REQUIREMENT: In the entries that follow, find the word "menu" and report each line it is on.

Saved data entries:
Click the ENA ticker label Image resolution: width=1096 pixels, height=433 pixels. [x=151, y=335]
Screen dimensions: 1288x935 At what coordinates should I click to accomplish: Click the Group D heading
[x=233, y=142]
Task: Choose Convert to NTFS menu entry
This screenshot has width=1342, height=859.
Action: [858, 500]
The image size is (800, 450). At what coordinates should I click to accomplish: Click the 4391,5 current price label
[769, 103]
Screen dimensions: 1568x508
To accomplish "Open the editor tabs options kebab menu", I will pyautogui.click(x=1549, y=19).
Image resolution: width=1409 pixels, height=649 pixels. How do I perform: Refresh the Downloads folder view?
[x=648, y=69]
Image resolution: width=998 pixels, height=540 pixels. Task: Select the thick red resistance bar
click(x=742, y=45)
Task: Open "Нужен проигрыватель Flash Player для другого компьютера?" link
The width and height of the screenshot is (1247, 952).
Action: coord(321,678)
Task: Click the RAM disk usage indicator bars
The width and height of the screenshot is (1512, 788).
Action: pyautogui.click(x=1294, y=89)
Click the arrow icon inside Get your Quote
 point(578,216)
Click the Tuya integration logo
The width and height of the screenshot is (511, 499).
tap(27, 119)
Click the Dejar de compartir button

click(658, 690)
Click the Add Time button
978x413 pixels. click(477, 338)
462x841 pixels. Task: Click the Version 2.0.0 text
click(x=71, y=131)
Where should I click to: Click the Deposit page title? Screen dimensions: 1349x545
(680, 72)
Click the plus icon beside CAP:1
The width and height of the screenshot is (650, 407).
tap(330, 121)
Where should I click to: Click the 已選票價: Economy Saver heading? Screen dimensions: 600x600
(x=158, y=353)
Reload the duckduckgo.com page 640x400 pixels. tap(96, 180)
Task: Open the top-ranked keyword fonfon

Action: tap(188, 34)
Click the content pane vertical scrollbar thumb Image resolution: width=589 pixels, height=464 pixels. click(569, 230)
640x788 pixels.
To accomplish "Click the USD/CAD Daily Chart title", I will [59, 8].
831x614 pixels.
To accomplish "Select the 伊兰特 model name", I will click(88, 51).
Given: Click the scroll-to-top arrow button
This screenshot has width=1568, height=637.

RESPONSE FOR THIS EXERCISE:
Task: Choose Convert to NTFS menu entry
To accomplish "Open the editor tabs options kebab menu", I will pyautogui.click(x=1549, y=19).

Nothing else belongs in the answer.